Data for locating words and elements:
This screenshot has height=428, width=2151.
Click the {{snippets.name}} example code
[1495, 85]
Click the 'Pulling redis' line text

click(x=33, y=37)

» Set exercise: Please update the records by replacing "example code" with "sample code" and leaving everything else unchanged.

» Solution to this exercise:
This screenshot has height=428, width=2151.
Click the {{snippets.name}} sample code
[1495, 85]
Click the 'Pulling redis' line text

click(x=33, y=37)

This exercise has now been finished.